Условие задачи a → Замени в отрывке о спектакле «Идиот» «Смоктуновский» на «Иннокентий Смоктуновский» и перепиши кусок текста начиная с «Спектакль ошеломлял не» и дальше до «подсказывало ему сердце.».

Выбранный отрывок →
Спектакль ошеломлял не только меня. Все, кто видел, как играл Смоктуновский, понимали, что на их глазах происходит чудо. Его Мышкин был по-детски наивен, открыт, беззащитен и в то же время защищен правдой Христа Спасителя. Вполне может быть, что актер не понимал, что он воплощает на сцене блаженного, а окружающие люди воспринимают его как идиота. Не понимали этого и в театре. Спустя годы, перед самой кончиной, в большой передаче по телевидению актер рассказал, что он восстановил против себя весь театр, продолжая лепить роль не так, как ему говорили все, начиная с главного режиссера, а как подсказывало ему сердце.
Премьеру спектакля назначили на 31 декабря. Спектакль должен был идти четыре часа. Георгий Товстоногов готовился к провалу, поэтому премьера была назначена на это время. Впервые за многие годы зрители заполнили зал театра лишь наполовину. Но уже 1 января по Ленинграду разнеслась весть, что в Большом драматическом произошло чудо. И на спектакль «Идиот» билеты просто невозможно было достать. На сцене впервые за почти век безбожной власти люди увидели подлинность чувств, не человеческую, а Божественную правду, которая светилась в глазах актера, в его неповторимой интонации, с какой он произносил слова о Боге, вере, любви. И души всех, кто присутствовал в зале, раскрывались, сопереживали, плакали, смеялись вместе с ним.

Строки записей →
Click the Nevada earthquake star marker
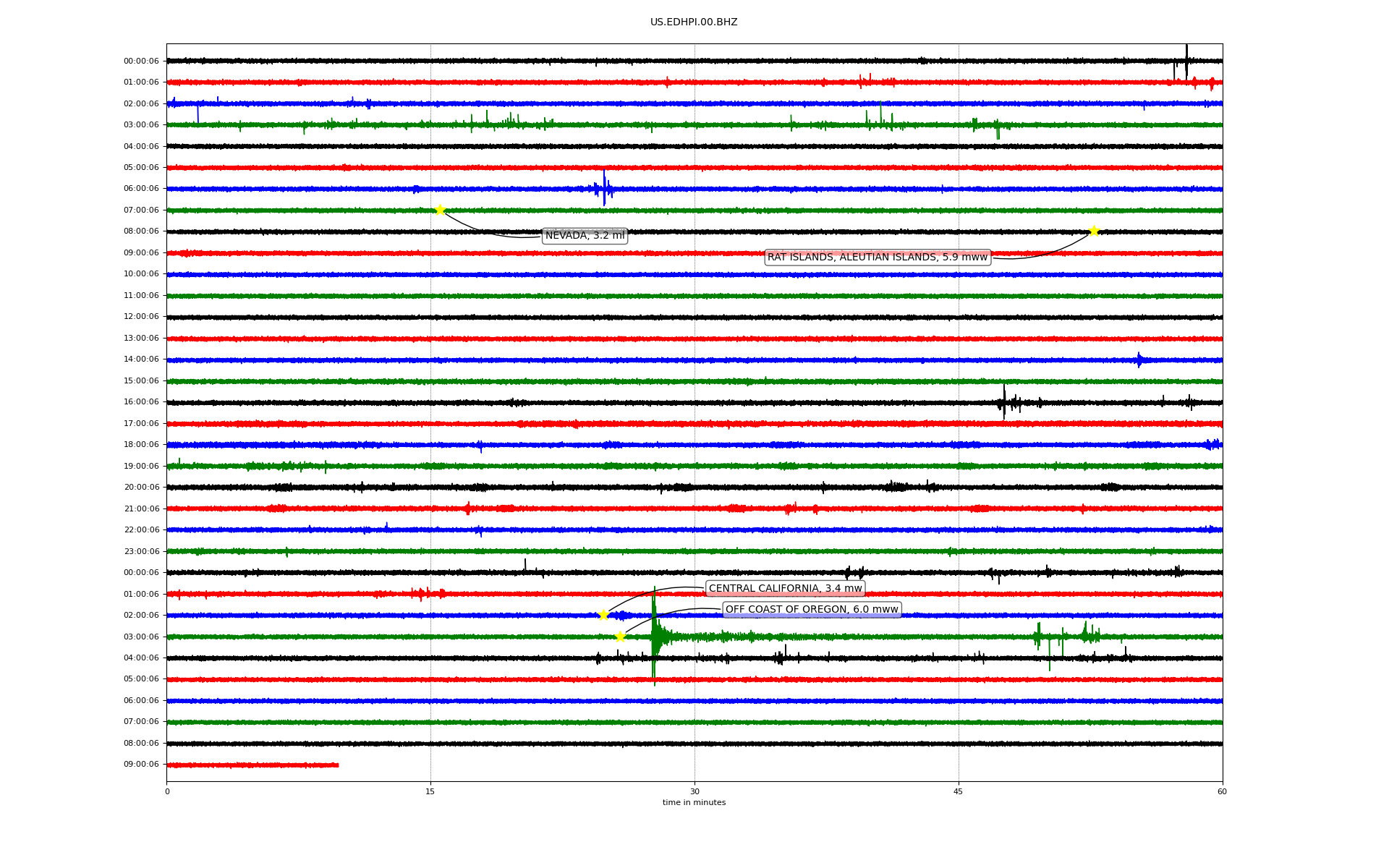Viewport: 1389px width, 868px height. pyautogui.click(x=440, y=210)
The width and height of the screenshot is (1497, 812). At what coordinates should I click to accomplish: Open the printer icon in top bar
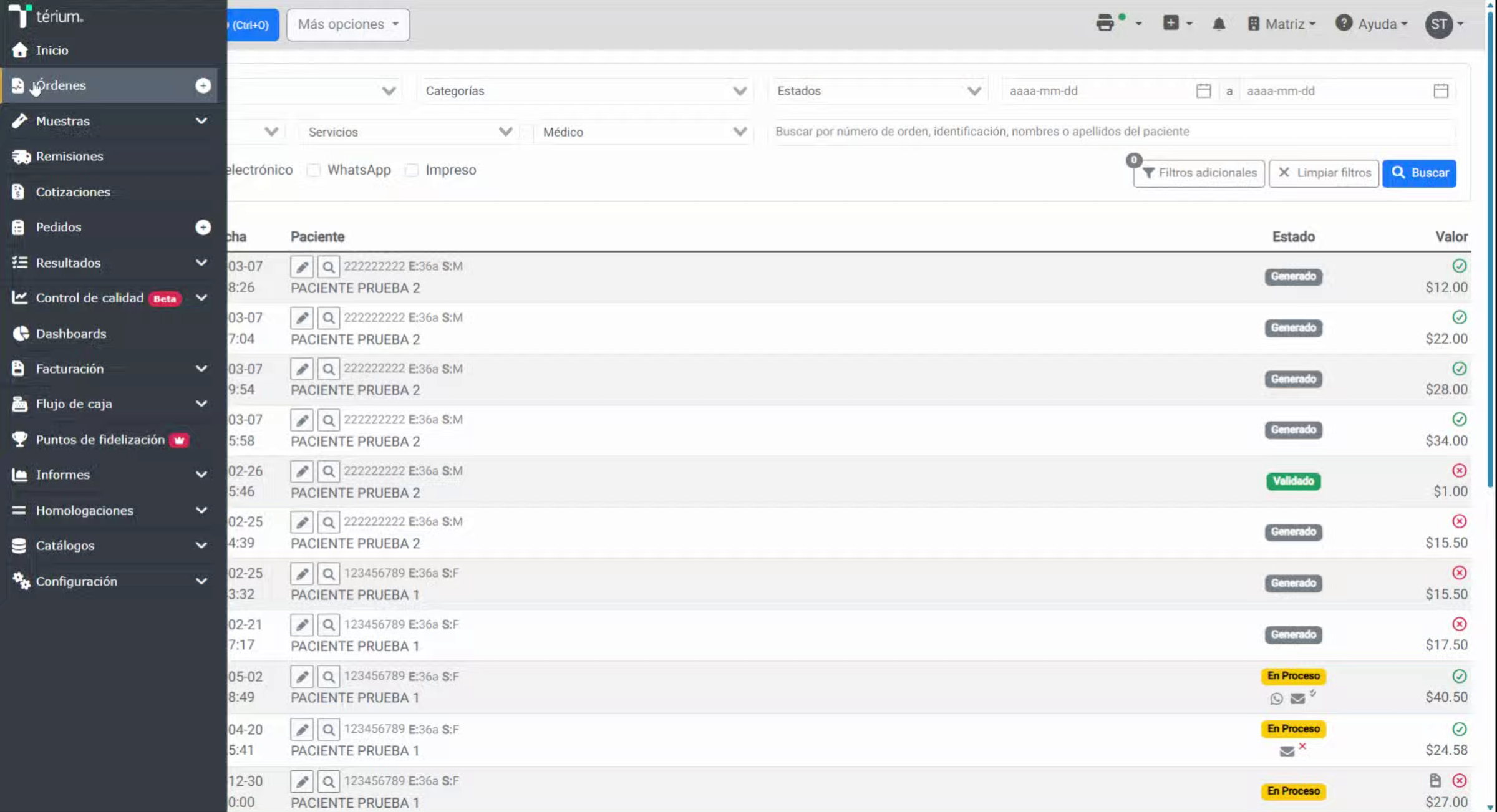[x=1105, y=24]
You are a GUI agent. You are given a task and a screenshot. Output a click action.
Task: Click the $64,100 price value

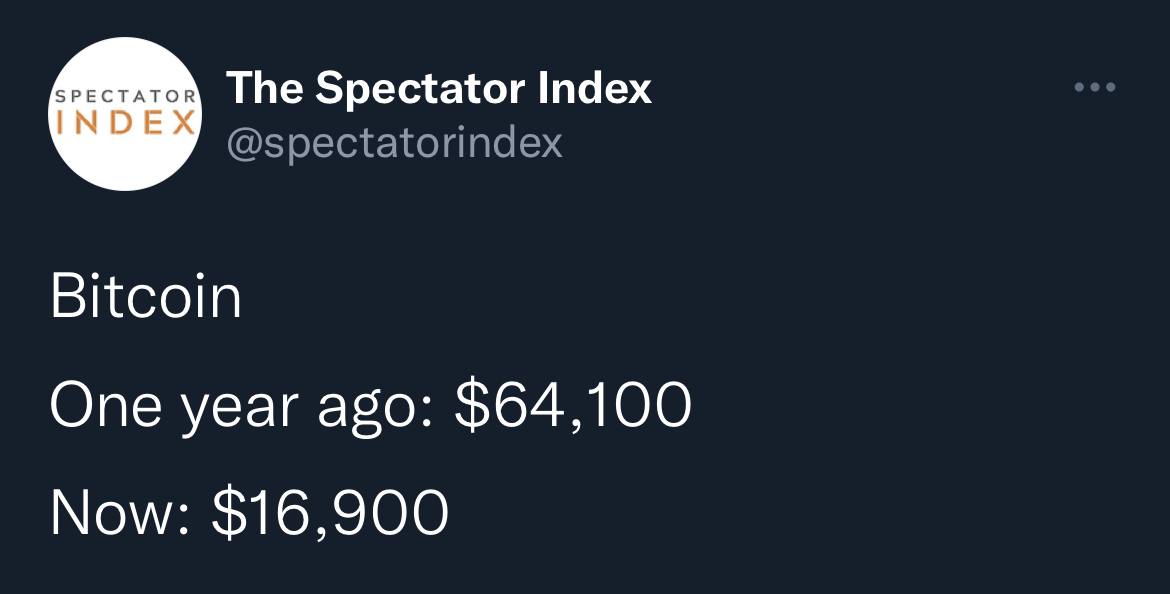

---

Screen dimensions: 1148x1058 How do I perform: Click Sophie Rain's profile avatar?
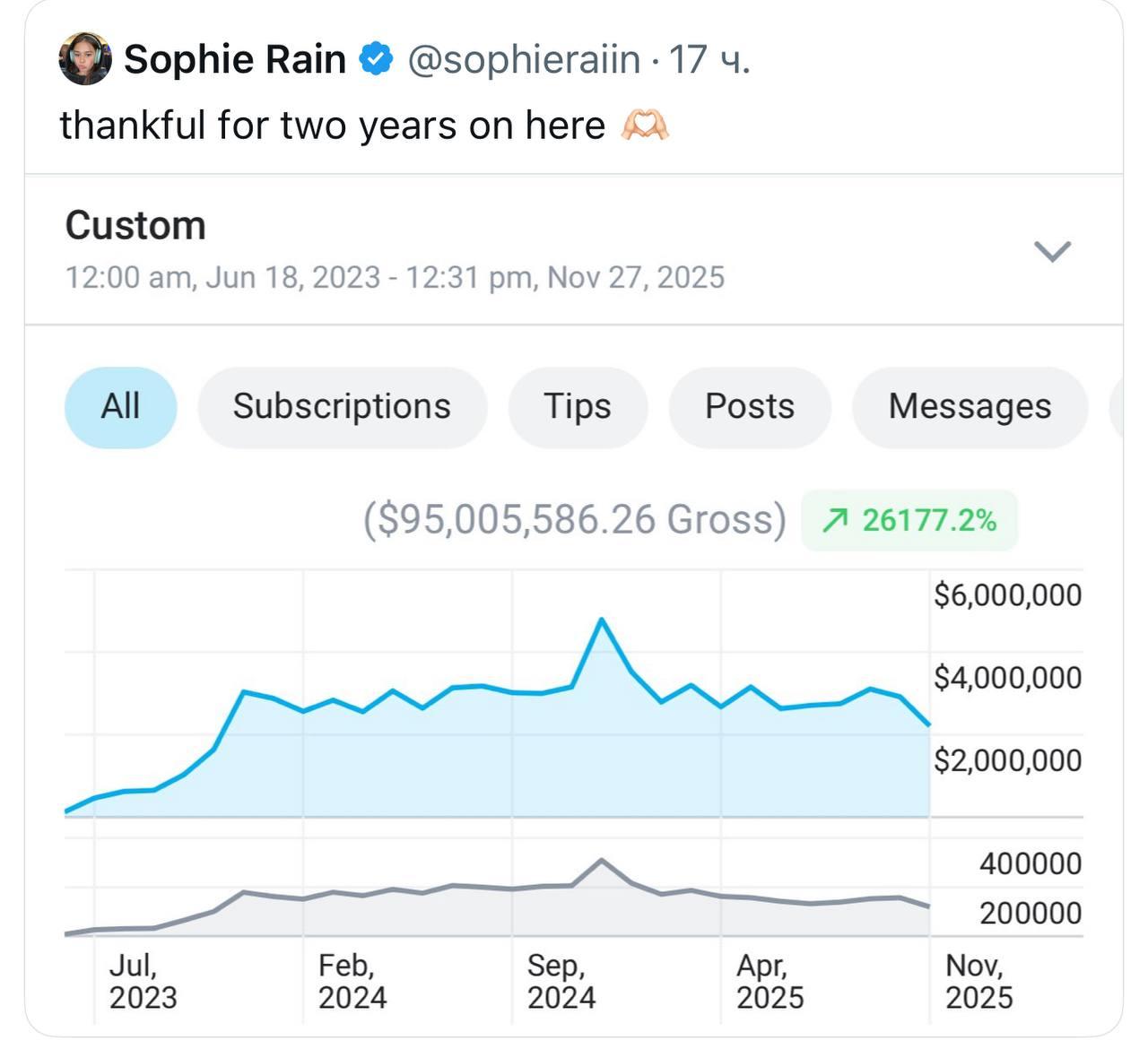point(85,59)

Условие задачи b → Перепечатай слово в слово записи начиная со строки с «Screen dimensions: 1148x1058» и дальше до строки с «point(85,59)» включительно. Картинки в ответ не вставляй.

Правильный ответ a →
Спектакль ошеломлял не только меня. Все, кто видел, как играл Иннокентий Смоктуновский, понимали, что на их глазах происходит чудо. Его Мышкин был по-детски наивен, открыт, беззащитен и в то же время защищен правдой Христа Спасителя. Вполне может быть, что актер не понимал, что он воплощает на сцене блаженного, а окружающие люди воспринимают его как идиота. Не понимали этого и в театре. Спустя годы, перед самой кончиной, в большой передаче по телевидению актер рассказал, что он восстановил против себя весь театр, продолжая лепить роль не так, как ему говорили все, начиная с главного режиссера, а как подсказывало ему сердце.

Правильный ответ b →
Screen dimensions: 1148x1058 How do I perform: Click Sophie Rain's profile avatar?
point(85,59)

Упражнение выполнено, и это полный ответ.